A recent government report states that the student-teacher ratio in the Indian higher education is much lower than that of China and Brazil. While China and Brazil stand at a ratio of 19:1, India stands at a ratio of 24:1. This ratio is not just lower as compared with these two countries, but is also lower in comparison to Sweden which has a ratio of 12:1, Russia 10:1, Canada 9:1, and Britain 16:1.
A lower student-teacher ratio results in a poor quality of education. Studies state that due to a shortage in the number of teachers in the higher education sector, the teachers already appointed are overburdened which affects the quality of education imparted.
Moreover, very recently the enrolment of students in the institutes has increased. The All India Survey on Higher Education statistics states that the enrolment of students in 2017-18 was 36.6 million which has increased from 32.3 million in 2013-14. This increase in the number doesn’t match with the number of teachers in the higher education field.
The survey mentions that the number of teachers in fact have declined from 13,67,535 to 12,84,755. This has had a various adverse impact on the quality of education. As a result, the teaching method inclusive of questioning, reasoning and doubt solving has been affected. Additionally, due to overburdening, the teachers lack the time to carry out academic research and are even unable to encourage the students to carry out the research as well.

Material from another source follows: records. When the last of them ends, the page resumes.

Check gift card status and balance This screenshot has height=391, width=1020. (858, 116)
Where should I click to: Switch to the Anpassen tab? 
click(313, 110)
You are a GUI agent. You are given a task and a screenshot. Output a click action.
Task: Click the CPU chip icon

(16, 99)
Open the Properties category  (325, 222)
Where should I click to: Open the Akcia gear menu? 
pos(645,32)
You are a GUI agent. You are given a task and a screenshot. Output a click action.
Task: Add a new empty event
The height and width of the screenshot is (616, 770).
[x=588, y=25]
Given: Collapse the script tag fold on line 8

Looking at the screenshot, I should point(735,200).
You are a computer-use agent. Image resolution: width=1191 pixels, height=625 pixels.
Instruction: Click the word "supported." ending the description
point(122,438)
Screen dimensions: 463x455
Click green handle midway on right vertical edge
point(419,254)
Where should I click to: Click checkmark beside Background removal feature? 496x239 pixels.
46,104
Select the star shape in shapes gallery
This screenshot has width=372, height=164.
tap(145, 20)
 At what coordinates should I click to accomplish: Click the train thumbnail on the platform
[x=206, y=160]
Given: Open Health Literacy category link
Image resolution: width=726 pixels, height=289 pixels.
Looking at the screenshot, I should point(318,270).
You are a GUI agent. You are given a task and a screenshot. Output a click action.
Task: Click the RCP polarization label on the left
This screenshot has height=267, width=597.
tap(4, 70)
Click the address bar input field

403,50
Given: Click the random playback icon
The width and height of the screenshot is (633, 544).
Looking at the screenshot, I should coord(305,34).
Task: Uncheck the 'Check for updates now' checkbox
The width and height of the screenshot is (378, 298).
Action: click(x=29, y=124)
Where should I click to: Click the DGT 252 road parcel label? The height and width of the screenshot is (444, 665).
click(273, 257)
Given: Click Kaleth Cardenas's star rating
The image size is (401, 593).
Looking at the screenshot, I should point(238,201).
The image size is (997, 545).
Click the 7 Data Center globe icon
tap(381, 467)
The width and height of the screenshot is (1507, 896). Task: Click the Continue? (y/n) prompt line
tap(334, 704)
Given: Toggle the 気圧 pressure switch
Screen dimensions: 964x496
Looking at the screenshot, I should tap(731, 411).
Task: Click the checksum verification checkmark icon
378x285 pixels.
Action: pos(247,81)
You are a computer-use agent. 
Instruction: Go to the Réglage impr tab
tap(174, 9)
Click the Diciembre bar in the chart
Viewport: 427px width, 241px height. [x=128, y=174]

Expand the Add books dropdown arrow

As there are only a few teachers teaching large groups of students, it has become impossible for them to provide personal attention to each and every student. Moreover, the time they get to dedicate to the students has also become inadequate.
Estimates state that currently, India is falling short of around 5 lakh teachers in the higher education sector which include all three- private, state and central universities.
As a solution to this, the universities and higher education institutions have started hiring part-time teachers, however, it is severely affecting the quality of education provided to the students, and often it is found that such teachers’ performance is extremely poor.
Currently, there are 6,600 posts vacant, just in central universities, and in the state and IIT, around 38% and 35% vacancies are required to be filled. There are various reasons why there exist so many vacancies. These reasons include the lack of funds, reluctance to bear the long term salary load and many others. Moreover, getting qualified and trained teachers to work in rural parts of the country is also challenging.
In the month of June, the UGC (Union Grants Commission) asked the government-run higher education universities and institutions to fill up the 3 lakh vacancies in the period of 6 months.
The government is further undertaking various initiatives to fulfil this gap.